• **Work order 1**: Based on the Enron article, decide whether each statement agrees with the text: (a) Fortune magazine named Enron "most innovative" six years running; (b) the executive committee made "World's coolest company" Enron's official slogan; (c) Skilling joined Enron in 1990 after working at McKinsey & Co. Answer yes or no for each, quoting the deciding words.
• **Work order 2**: Pick up the Enron article after its final sentence and extend it with a few more paragraphs.

• **Excerpt to read**:
::::
Enron’s Run Tripped by Arrogance, Greed
HOUSTON — Two years ago, the executive committee of Enron Corp. convened to select a new slogan for the company. Enron was on fire, entering new markets and starting new businesses on almost a daily basis. The old slogan, “The world’s leading energy company,” was too limiting.
The committee’s top choice for a replacement: World’s coolest company.
“It’s a vision of innovation; it’s a vision of creativity,” Enron President Jeffrey K. Skilling said at the time. To underline the point, then-Chairman Kenneth L. Lay suggested wrapping the headquarters building in a pair of giant sunglasses.
The name Enron now conjures up images of monstrous greed and massive fraud, shredded documents and empty 401(k) plans, but for quite a while it was considered one of the country’s leading corporations. Analysts marveled over it, Fortune magazine voted it “most innovative” six years in a row and people were eager to work there.
It wasn’t mass delusion. For much of its 16 years, Enron did indeed appear innovative, creative and cool, although the executive committee never made the new slogan official. It was the kind of place where the normal workplace rules were suspended for what seemed the best reason: to free people to achieve excellence.
Much of the transformation was the work of Skilling, who arrived at Enron in 1990 from the consulting group McKinsey & Co. and rose to become chief executive for six months before resigning last August. During Skilling’s first week at Enron, his secretary brought him a stack of expense accounts to review.
“You’ve got to be kidding me,” Skilling recalled in a 2000 interview for an academic study. “Here the world’s just fallen apart around us--deregulation, new customers, new products. And I’m going to sit here line-item by line-item and go through an expense statement?”
Henceforth, he decreed, expense reports would routinely be approved without review.
::::
• **Supplied material**:

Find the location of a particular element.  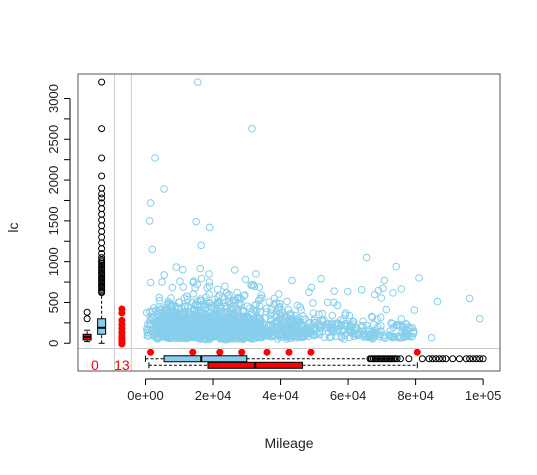

y-tick-label: 0 is located at coordinates (54, 344).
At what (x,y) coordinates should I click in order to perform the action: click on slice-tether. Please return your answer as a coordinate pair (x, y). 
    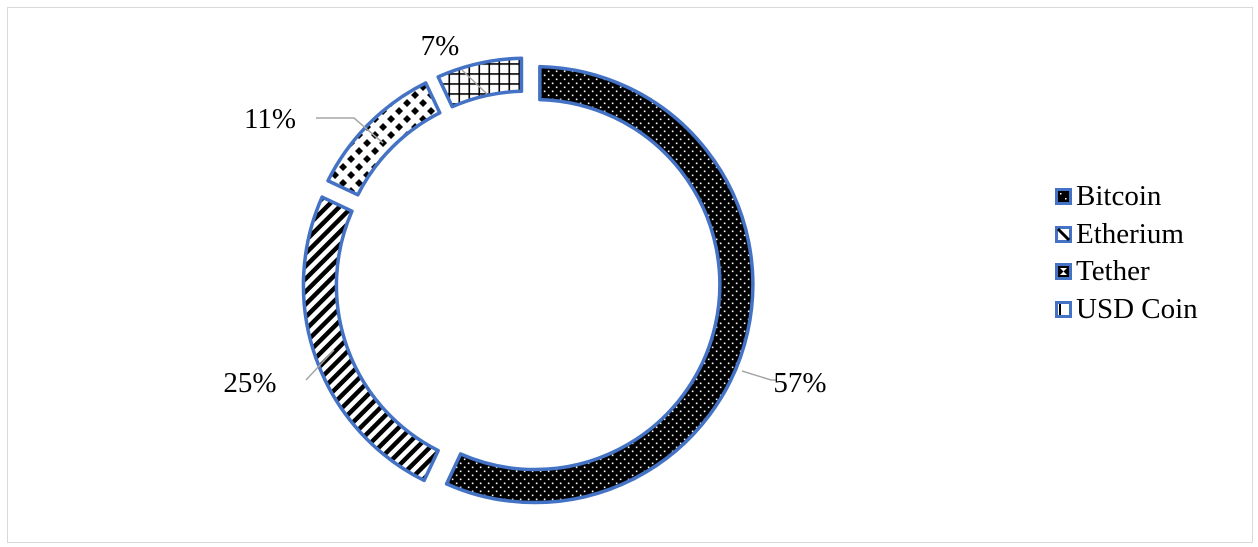
    Looking at the image, I should click on (384, 139).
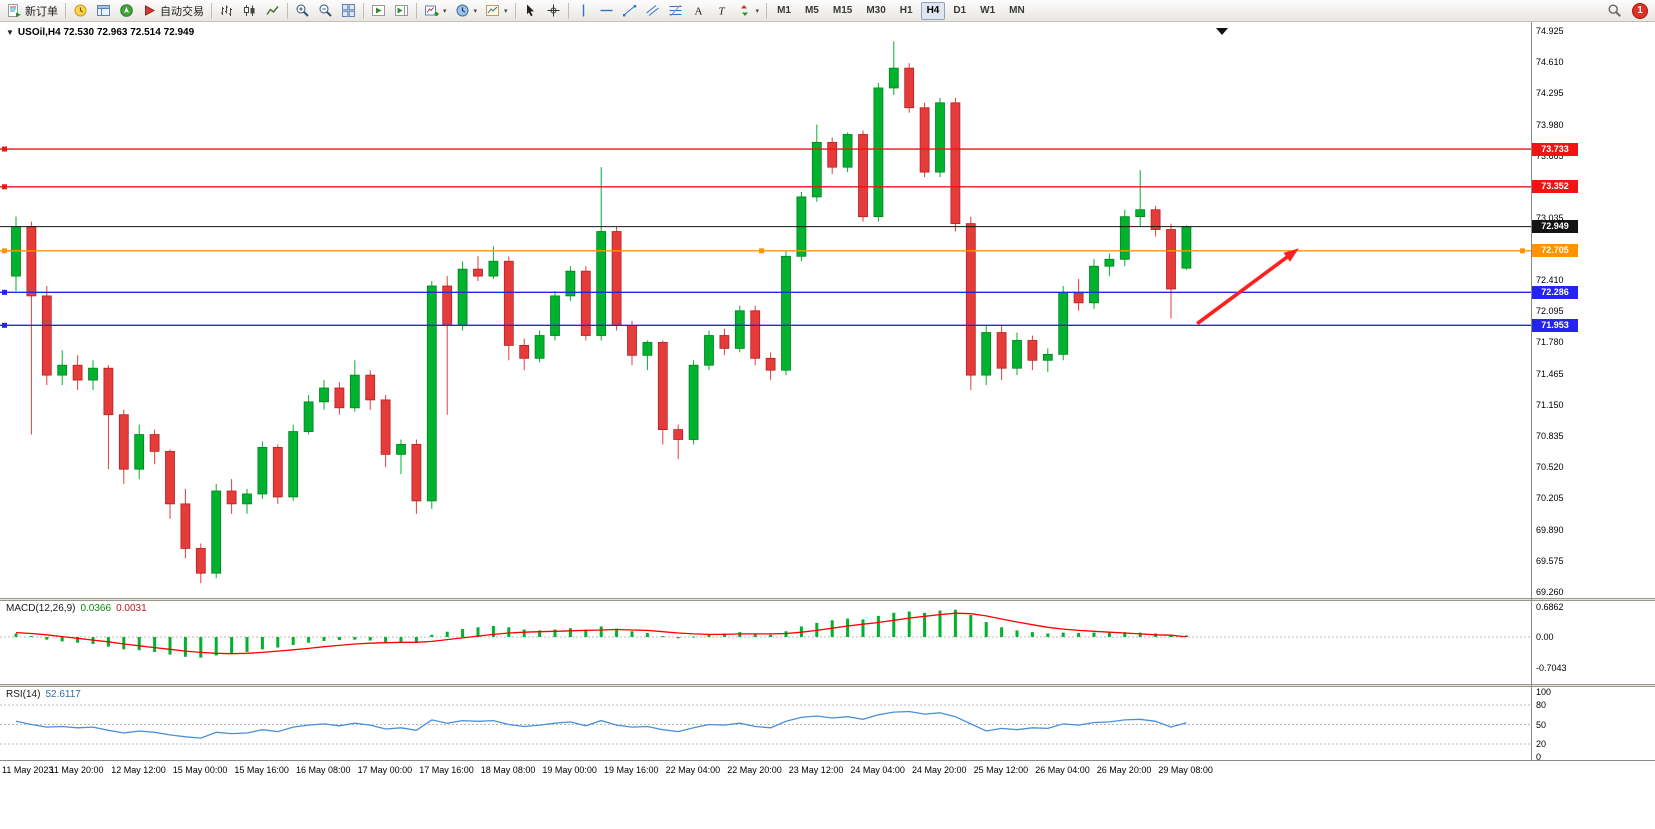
::::
• **Expected answer 1**:
(a) Yes: "Fortune magazine voted it “most innovative” six years in a row"
(b) No: "although the executive committee never made the new slogan official"
(c) Yes: "who arrived at Enron in 1990 from the consulting group McKinsey & Co."

• **Expected answer 2**:
As Skilling ascended, he overhauled the company culture. He set employees loose, encouraging them to push the edge of every rule, even without their supervisors’ knowledge. He instituted a company-wide performance review system designed to weed out the weak. He rewarded fast results with big money. And he said that not only would Enron pattern itself after General Electric, the most sustained success in corporate America, but it would also surpass it.
In the hothouse atmosphere of the late ‘90s, all of these ideas seemed reasonable, even commonplace. The stock market was soaring. People confused getting rich with being smart. The dot-coms, then riding high, looked like they would kill off the stodgy old industrial companies. It seemed like the boom times would never end.
By the time they did early last year, Enron had become less a company than a collection of mercenaries, according to current and former employees. Secret partnerships were set up that critics say violated the most basic conflict-of-interest rules.
Company earnings and revenue were inflated or illusory. Hardly anything was real, unless it was the tens of millions of dollars that top executives were making from selling stock as fast as they could.
Enron was not only one of the biggest corporate collapses in American history, it was also one of the fastest; what appeared a viable if overextended company in September was bankrupt in December. Every day brings fresh allegations of chicanery and manipulation by both Enron and its auditor, Andersen. Ten congressional committees are investigating, as is the Securities and Exchange Commission and the Justice Department.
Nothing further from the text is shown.